▶ Excerpt provided
## BEGIN
Within my config file, I define a number of wordlists that dont overlap and are aggregates of standard wordlists. This means its possible to use smaller wordlists before going to larger ones. When using the larger ones, I dont waste time repeating already used words (or remembering names of lesser wordlist or typing paths):
$ wlk save:dir1 --filt save:apache | ffuf -w - -u http://xyz/FUZZ
or with files too:
$ wlk save:dir1 save:files1 --filt save:apache | ffuf -w - -u http://xyz/FUZZ
Then, if there is nothing of interest run a larger scan:
$ wlk save:dir2 --filt save:apache | ffuf -w - -u http://xyz/FUZZ
As an example of a config file that is based off wordlists available from SecLists, see below. It makes use of many of the features:
{
"tomcat": {
"filters": [
"regex:[\\[\\]]"
## END
▶ Data records
## BEGIN
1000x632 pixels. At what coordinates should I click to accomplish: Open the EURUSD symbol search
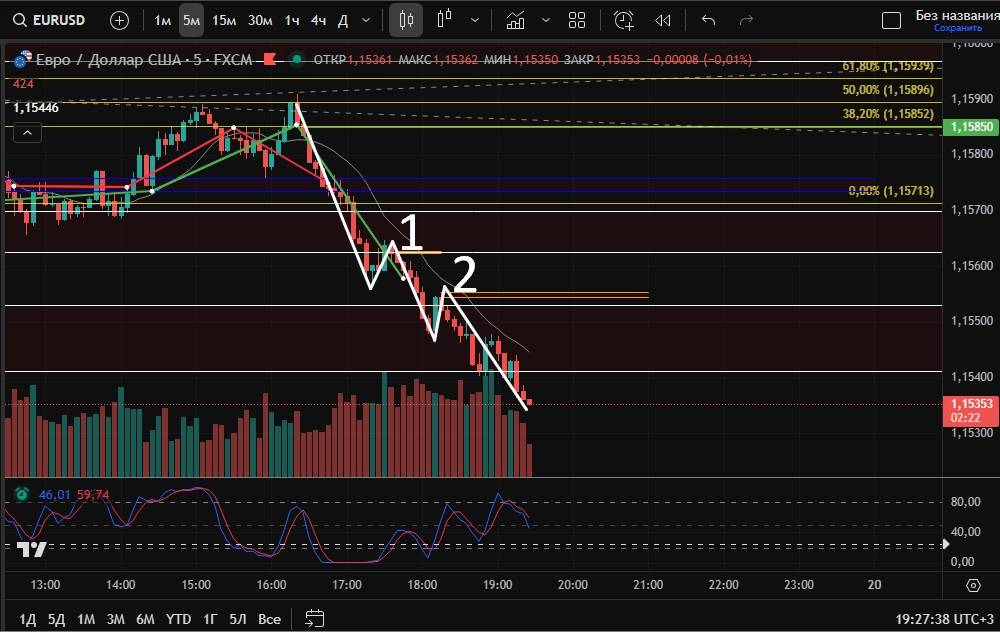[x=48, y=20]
## END
## BEGIN
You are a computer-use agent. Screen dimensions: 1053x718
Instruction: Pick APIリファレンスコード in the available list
## END
▶ Tasks to carry out
• 1. List every saved wordlist name that the commands in the excerpt on wordlist configuration reference with the "save:" prefix.
• 2. Resume the excerpt on wordlist configuration at the point where it stops, and extend its example configuration.

▶ Outputs by task
• 1. dir1, apache, files1, dir2

• 2.
]
},
"dir0": {
"wordlists": [
"/path/to/SecLists/Discovery/Web-Content/raft-small-directories.txt",
"/path/to/SecLists/Discovery/Web-Content/raft-small-directories-lowercase.txt",
"list:|cgi-bin/"
],
"desc": "raft-directories-words.txt + raft-small-directories-lowercase.txt"
},
"dir1": {
"wordlists": [
"/path/to/SecLists/Discovery/Web-Content/raft-large-directories.txt",
"/path/to/SecLists/Discovery/Web-Content/raft-large-directories-lowercase.txt",
"list:,.hg"
],
"filters": [
"save:dir0"
],
"manglers": [
"subst:/(\t|\u001f)/"
],
"desc": "raft-large-directories.txt + raft-large-directories-lowercase.txt | filtered by dir0"
},
"dir2": {
"wordlists": [
"/path/to/SecLists/Discovery/Web-Content/directory-list-2.3-big.txt",
"/path/to/SecLists/Discovery/Web-Content/directory-list-lowercase-2.3-big.txt"
],
"filters": [
"save:comments",
"save:dir0",
"save:dir1",
"regex:%0[aAdD]"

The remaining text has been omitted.